One last thing that’s really awesome about generators, which will take us into the next topic, is that when you do generate something it will also create a test for you to test that new thing you generated.

Testing

Another thing that Ember takes from the Ruby/Rails world, is the ability to let you easily write well-tested code by including QUnit as the default testing library. If you aren’t a fan of QUnit, that’s okay since others are supported through third-party addons.

To run your tests, just run ‘ember test’ from your command line and the tests will be run and you can see the results right there. You can also re-run your tests on every file-change by running ‘ember test –server’ from the command line. These commands run your tests using Testem to make testing multiple browsers very easy. You can configure Testem using the testem.json file in your application root.

Testing

If you have your app built and served to a local server, you can just visit ‘http://localhost:4200/tests’ and view your tests in the browser.

One last thing to mention is that while using generators to generate code such as models or controllers will create tests for you, you can also generate your own tests such as an acceptance-test by running ‘ember generate acceptance-test’ then the name of the test. For example, here’s how I would create an acceptance-test testing login, ‘ember g acceptance-test login’, plus the test it generates.

Acceptance test

Addons

The last thing I’d like to touch on with the Ember CLI are addons. This is a system that provides a way to create reusable units of code. You can think of them as similar to RubyGems.

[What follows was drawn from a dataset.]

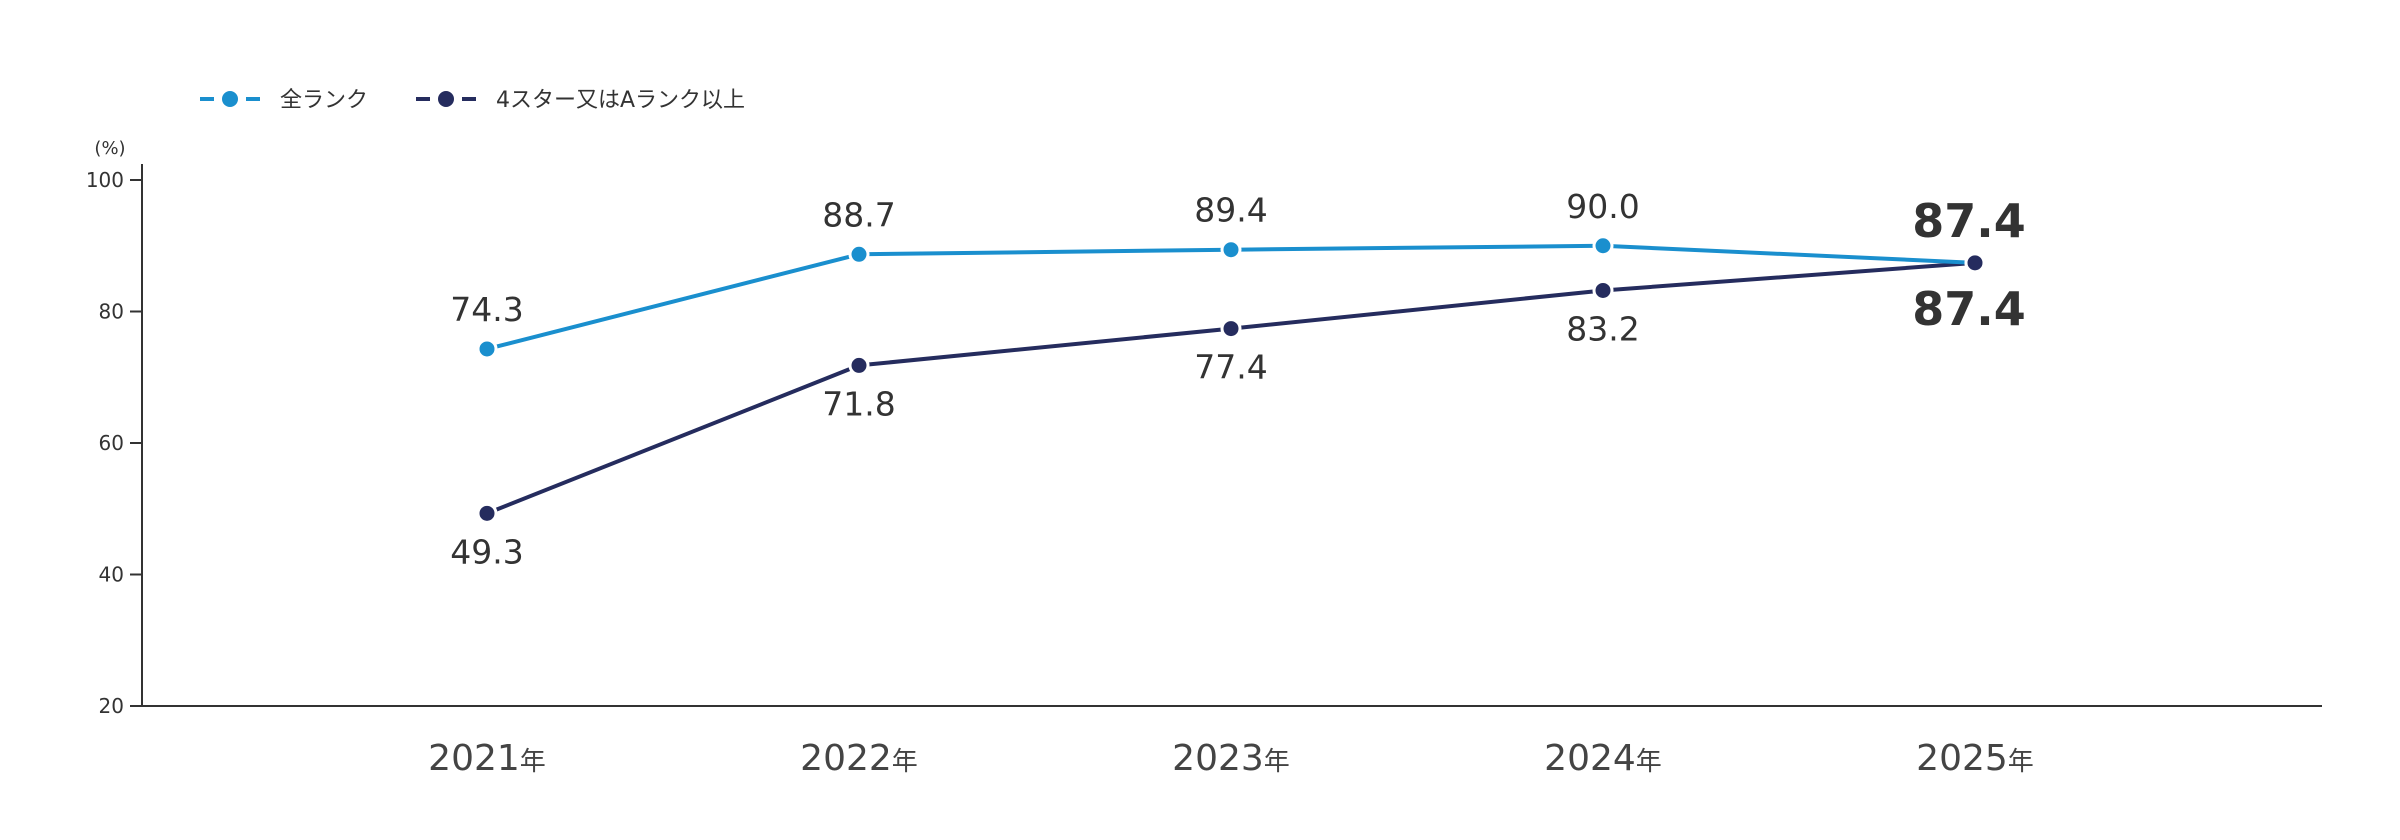  Describe the element at coordinates (112, 443) in the screenshot. I see `y-tick-label: 60` at that location.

Basically, if someone has already created code for something that is done by many, why should you have to reinvent the wheel?

Addons are installed by running ‘ember install ' and some addons that you could potentially add to your project could be 'ember-cli-materialize' to add a CSS framework for styling based off of Google's Material Design or 'ember-g-map', a simple way to integrate with Google Maps in your Ember app. One that I've used in the past was called 'ember-cli-showdown' that transforms Markdown into HTML, since our text wasn't styling correctly for one project.

Conclusion

Although you can create Ember apps without the CLI, that’s how you have to do it if you were creating an Angular.js or Backbone.js app, this is just a tool that really simplifies things and gives you a lot of things for free.

The Ember CLI was created so you can stop wasting time with little things such as file structure or how exactly do I setup this code and lets you get to the more important and challenging things. Also, if everyone is using it and the projects all have the same file structure, any Ember developer can jump into the app and know where things are located.

To reiterate, the reason why you’d want to consider the Ember CLI is that it’s considered a best practice to use it to build an Ember app, it comes with generators to easily create boilerplate code, it has a built-in testing library and has lots of addons for reusable code already created by the community.